What this task involves:
From the line containing "Open the Build History tab" through the last line of the entries, output the text exactly. Pictures stay out.

---------- Provided data ----------

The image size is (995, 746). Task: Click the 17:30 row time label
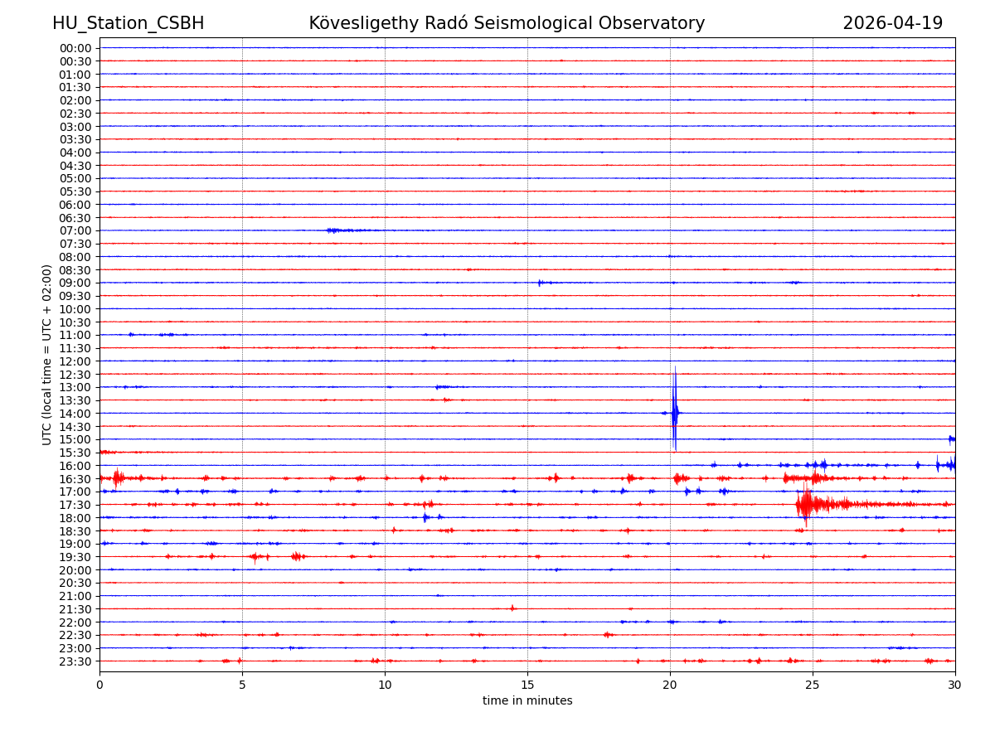[x=75, y=505]
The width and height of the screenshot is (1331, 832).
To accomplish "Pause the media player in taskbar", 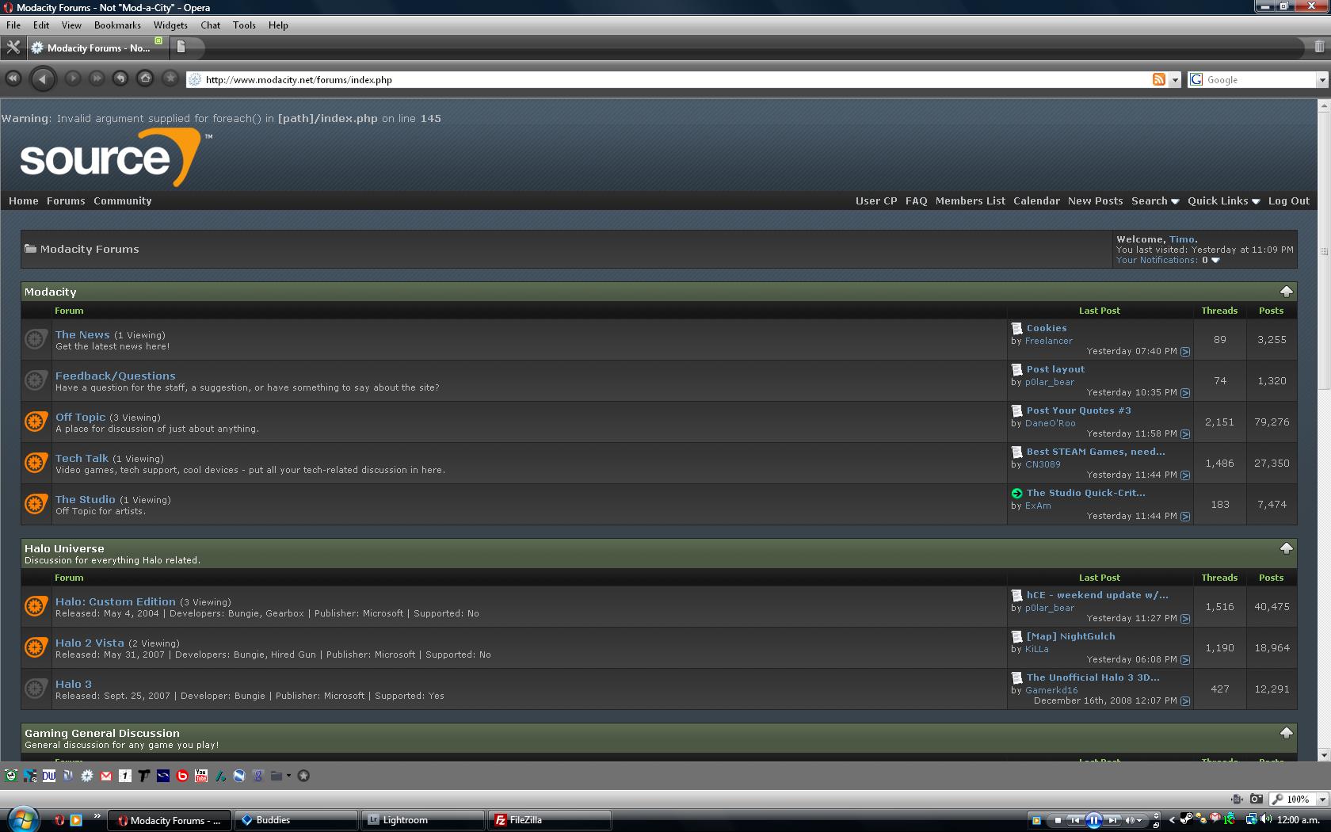I will (1093, 820).
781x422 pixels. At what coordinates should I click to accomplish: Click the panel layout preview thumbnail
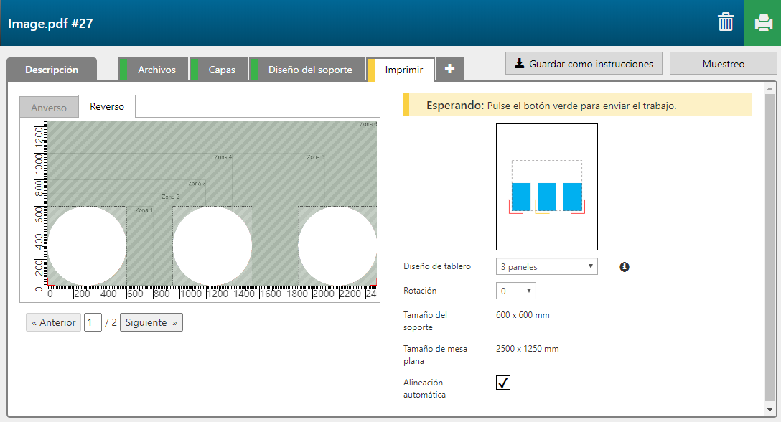[x=546, y=187]
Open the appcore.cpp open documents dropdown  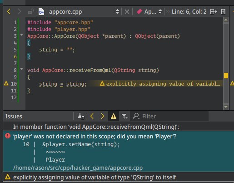(117, 11)
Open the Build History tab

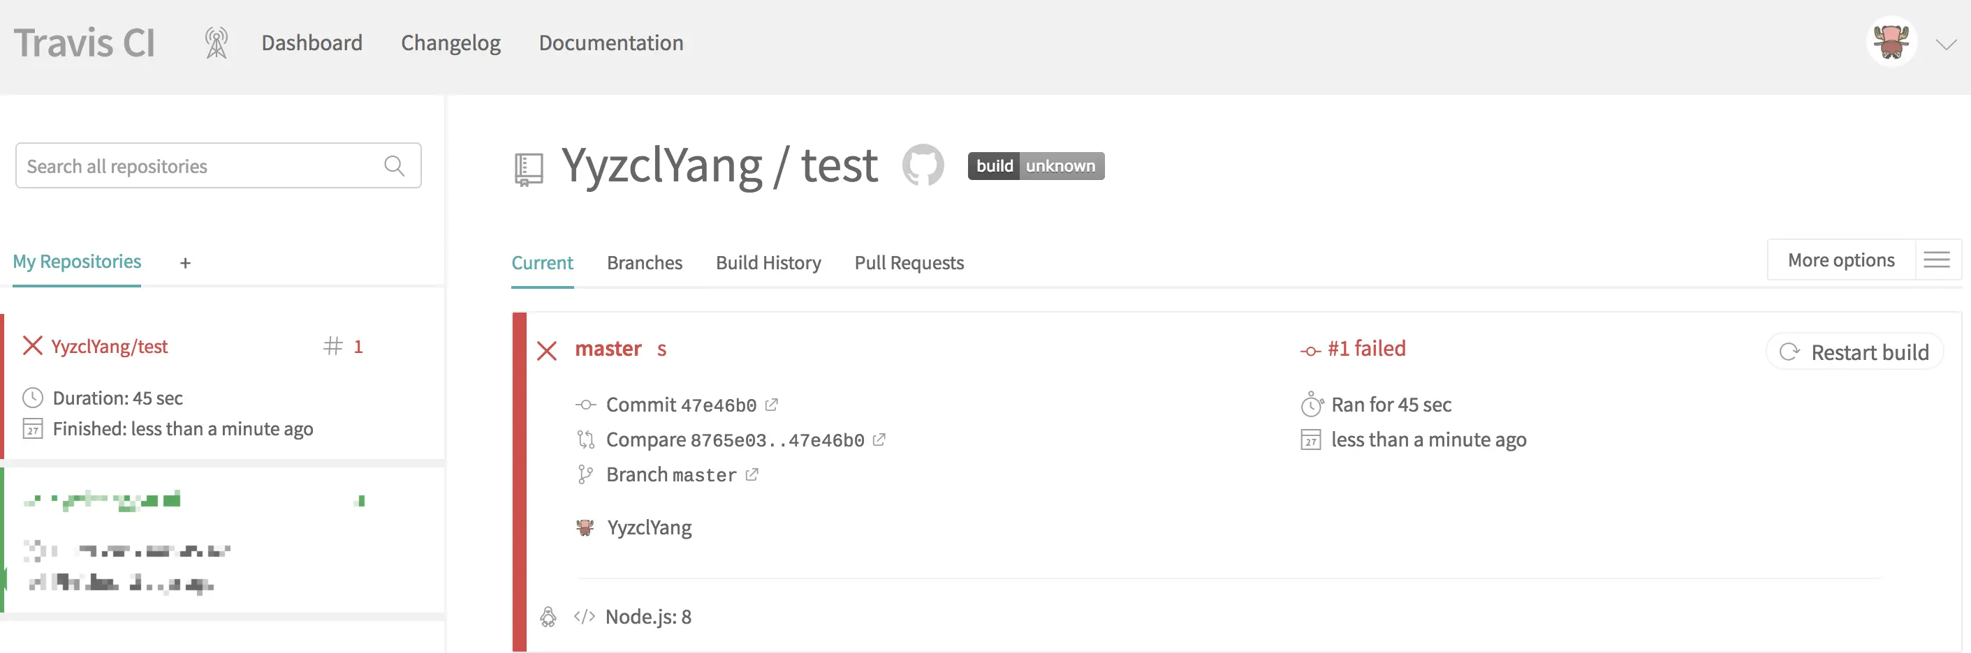pos(768,263)
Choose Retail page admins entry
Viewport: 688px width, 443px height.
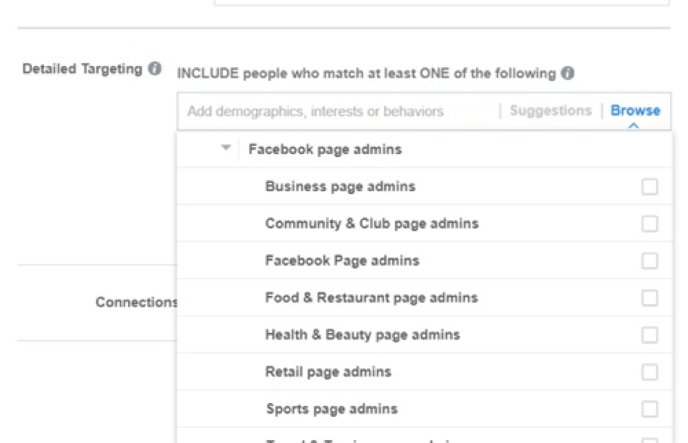pyautogui.click(x=424, y=372)
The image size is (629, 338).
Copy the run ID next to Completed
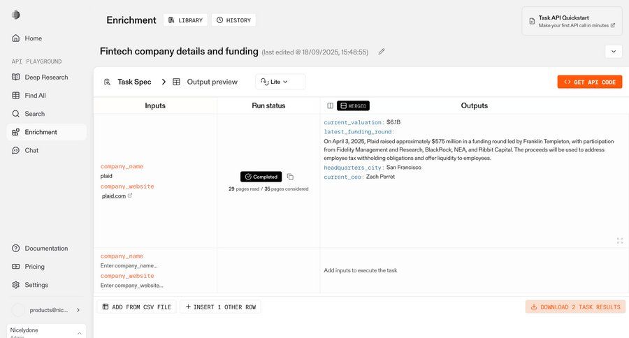tap(290, 177)
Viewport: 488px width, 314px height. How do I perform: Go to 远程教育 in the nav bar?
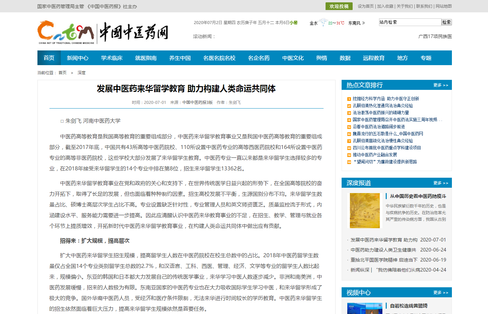click(374, 58)
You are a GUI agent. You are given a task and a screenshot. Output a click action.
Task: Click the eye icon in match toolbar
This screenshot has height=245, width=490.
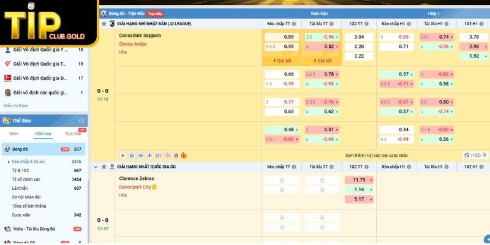[140, 156]
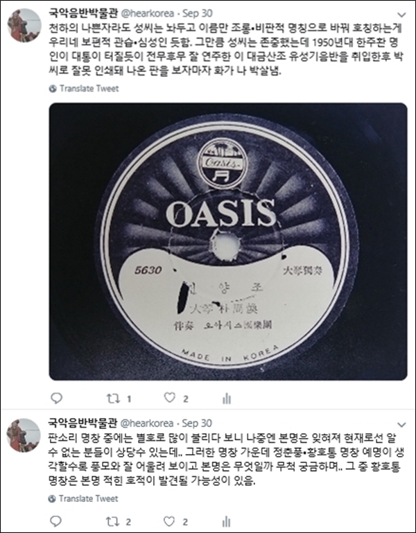Open the Sep 30 timestamp of first tweet
Viewport: 416px width, 533px height.
pyautogui.click(x=198, y=13)
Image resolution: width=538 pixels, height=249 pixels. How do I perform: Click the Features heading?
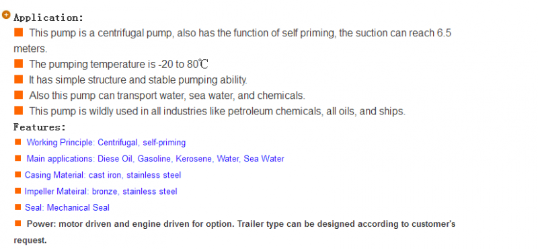pyautogui.click(x=40, y=127)
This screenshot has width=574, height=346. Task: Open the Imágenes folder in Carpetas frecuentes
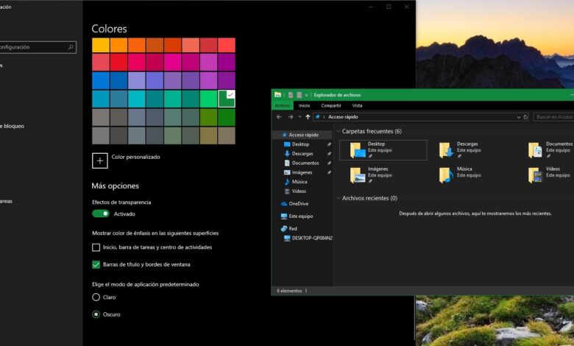(x=358, y=175)
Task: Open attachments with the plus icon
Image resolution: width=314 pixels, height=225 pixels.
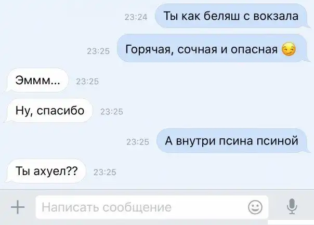Action: (x=18, y=207)
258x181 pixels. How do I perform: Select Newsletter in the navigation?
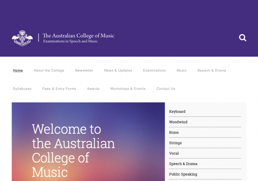(84, 70)
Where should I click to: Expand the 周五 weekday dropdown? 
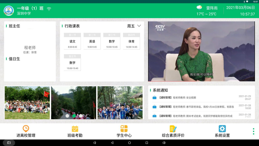point(139,26)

----------

Result for this exercise:
Open the Build History tab

pos(768,263)
Choose Retail page admins entry
Viewport: 688px width, 443px height.
pyautogui.click(x=424, y=372)
The image size is (629, 338).
Copy the run ID next to Completed
tap(290, 177)
Viewport: 488px width, 314px height. How do I perform: Go to 远程教育 in the nav bar?
click(374, 58)
You are a GUI agent. You are given a task and a screenshot. Output a click action.
Task: Click the eye icon in match toolbar
This screenshot has height=245, width=490.
[140, 156]
Open the Sep 30 timestamp of first tweet
Viewport: 416px width, 533px height.
pyautogui.click(x=198, y=13)
Image resolution: width=538 pixels, height=249 pixels. How do I perform: Click the Features heading?
pyautogui.click(x=40, y=127)
This screenshot has width=574, height=346. Task: Open the Imágenes folder in Carpetas frecuentes
(x=358, y=175)
Task: Open attachments with the plus icon
Image resolution: width=314 pixels, height=225 pixels.
Action: (x=18, y=207)
258x181 pixels. How do I perform: Select Newsletter in the navigation?
(84, 70)
Where should I click to: Expand the 周五 weekday dropdown? 
point(139,26)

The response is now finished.